Perante episódios como aquela tragédia da criança esquecida no carro pelo pai, surgem logo estas vagas emocionais. Uns dizem que este caso – e outros raríssimos – mostram a decadência do tempo, demonstram a superioridade do passado. É a falácia reacionária que compara uma imperfeição do presente com uma alegada perfeição do passado. Outros começam a fazer o auto-de-fé, a prática mais comum da era da internet. Não preciso ir à net para saber como é: “Este homem não vale nada”; “este gajo é um criminoso e devia ser preso”; “veem! não vos digo que os homens não prestam para isto”; “isto comigo nunca acontecia”, “é preciso ser muito irresponsável”. Ou seja, demasiada gente assume que isto jamais aconteceria consigo. Além de injusta, esta ideia é perigosa, porque este tipo de tragédia pode acontecer a qualquer um que tenha filhos e que esteja mais ou menos sozinho numa cidade como as nossas. Eu digo-vos: distraído como sou, isto poderia ter acontecido comigo.

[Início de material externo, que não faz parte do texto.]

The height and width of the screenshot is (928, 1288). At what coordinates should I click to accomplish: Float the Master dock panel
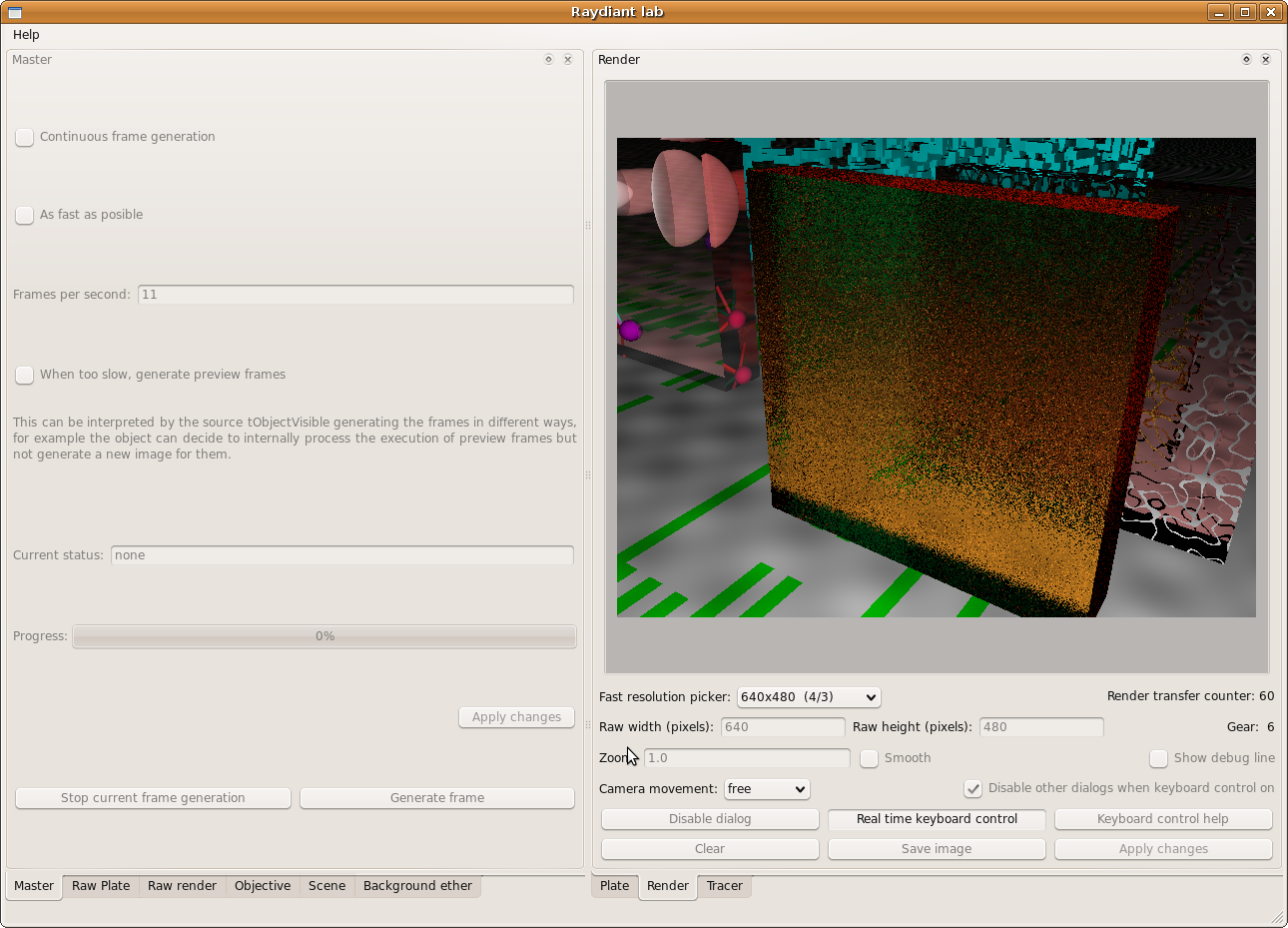click(548, 60)
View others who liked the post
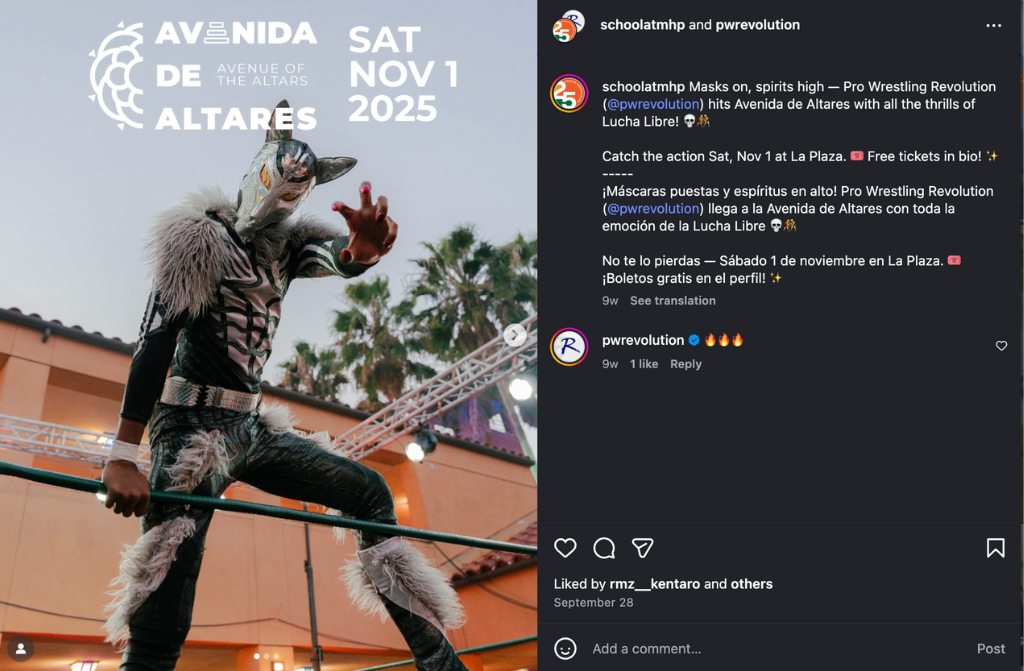 pyautogui.click(x=752, y=583)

Durante quatro anos não dormi uma noite seguida, tínhamos duas filhas, ambas as famílias de apoio estavam longe, estávamos sozinhos. Se eu tivesse um emprego que me tirasse de casa e se tivesse de andar de carro com elas, pois garanto-vos que algo parecido poderia ter acontecido, porque a cabeça cansada entra em modo automático e começa a pensar em milhares de outras coisas, assumindo que aquela tarefa – deixá-las na creche – já está feita. Como dizia ontem a Inês Lopes Gonçalves na Renascença, a questão não é "porque é que aquele homem deixou a filha no carro?”, mas sim: “porque é que todos nós andamos mais cansados e apressados como como pais, como profissionais, como pessoas do que os nossos pais há 30 ou 40 anos?”. A resposta óbvia é a tecnologia, que nos escraviza. Em relação aos nossos pais, nós temos mais conhecimento pedagógico e mais sensibilidade para as crianças. Mas, paradoxalmente, temos menos tempo para aplicar essa sensibilidade, porque andamos numa permanente lufa-lufa que não existia na vida dos nossos pais, que era muito mais pausada. Porquê? O instrumento que nos dá o conhecimento - net, telemóvel, computador - também é a máquina que nos tira o tempo, ou melhor, que acelera o tempo para uma velocidade desumana.

Em vez de usarmos a tecnologia para ficarmos com mais tempo livre e para pensarmos melhor, andamos numa correria porque passámos a acompanhar o ritmo desumano da máquina. Nós andamos a servir a máquina, e não o inverso. Naquele dia, aquele pai já sabia que tinha uma pilha de mails à sua espera que exigem respostas imediatas, mais relatórios e mais isto e aquilo que é exigido por pessoas que estão sempre com pressa. A verdade é que a internet, devido à sua velocidade, tornou-nos mais apressados e intolerantes com os outros – demorar um dia a responder a um mail é quase uma ofensa -, não tem de ser assim.